• Exercise instructions: Although the data below contains pictures, output only the lines between those holding "Screen dimensions: 454x244" and "This screenshot has height=259, width=424.", inclusive, exactly and without those pictures.
►
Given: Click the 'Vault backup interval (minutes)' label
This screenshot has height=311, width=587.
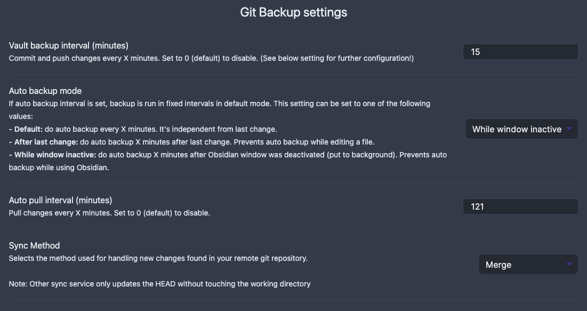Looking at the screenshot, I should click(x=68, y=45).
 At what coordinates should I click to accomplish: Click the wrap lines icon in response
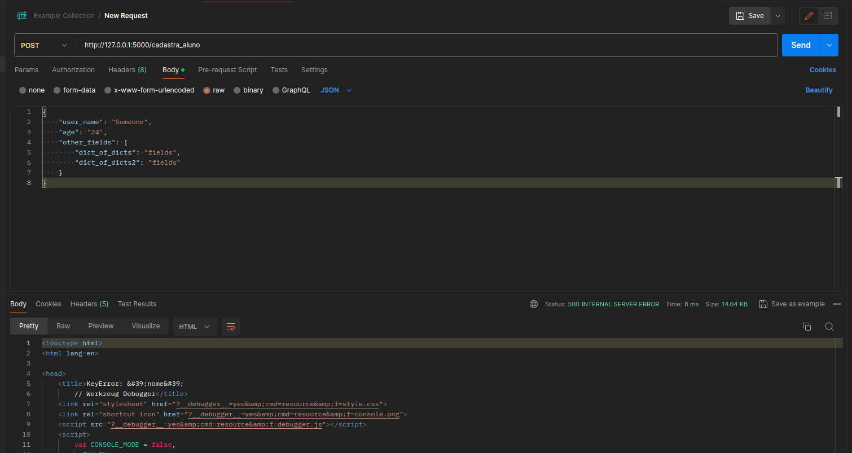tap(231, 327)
◄
►
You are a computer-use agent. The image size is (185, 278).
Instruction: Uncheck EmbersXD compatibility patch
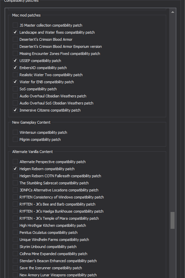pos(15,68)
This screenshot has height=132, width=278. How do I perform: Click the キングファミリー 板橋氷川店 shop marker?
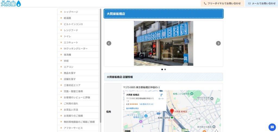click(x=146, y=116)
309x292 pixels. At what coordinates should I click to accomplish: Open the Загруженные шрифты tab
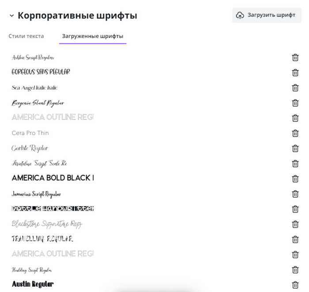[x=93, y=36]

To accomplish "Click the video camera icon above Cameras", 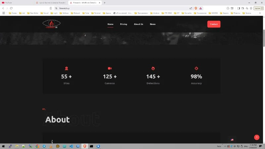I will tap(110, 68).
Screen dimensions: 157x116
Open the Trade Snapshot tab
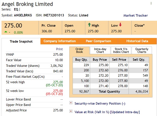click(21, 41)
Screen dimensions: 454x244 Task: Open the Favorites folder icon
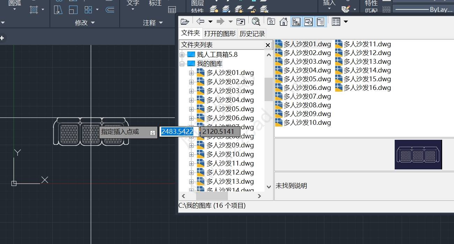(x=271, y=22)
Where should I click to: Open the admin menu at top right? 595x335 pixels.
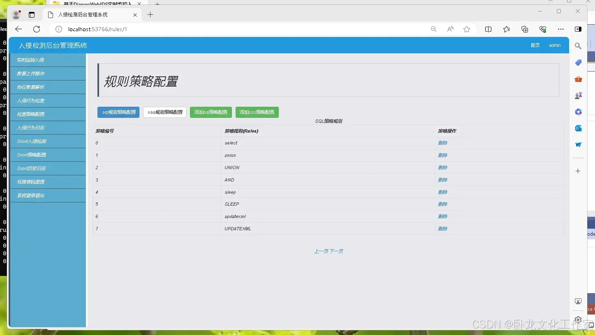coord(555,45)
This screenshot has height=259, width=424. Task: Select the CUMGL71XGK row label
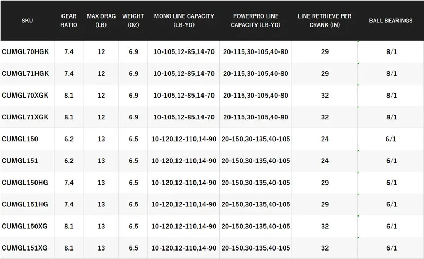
◄
• Your solution:
Screen dimensions: 454x244 Task: Open the Favorites folder icon
(x=271, y=22)
Where should I click to: Open the admin menu at top right? 595x335 pixels.
coord(555,45)
This screenshot has height=259, width=424. Task: Select the CUMGL71XGK row label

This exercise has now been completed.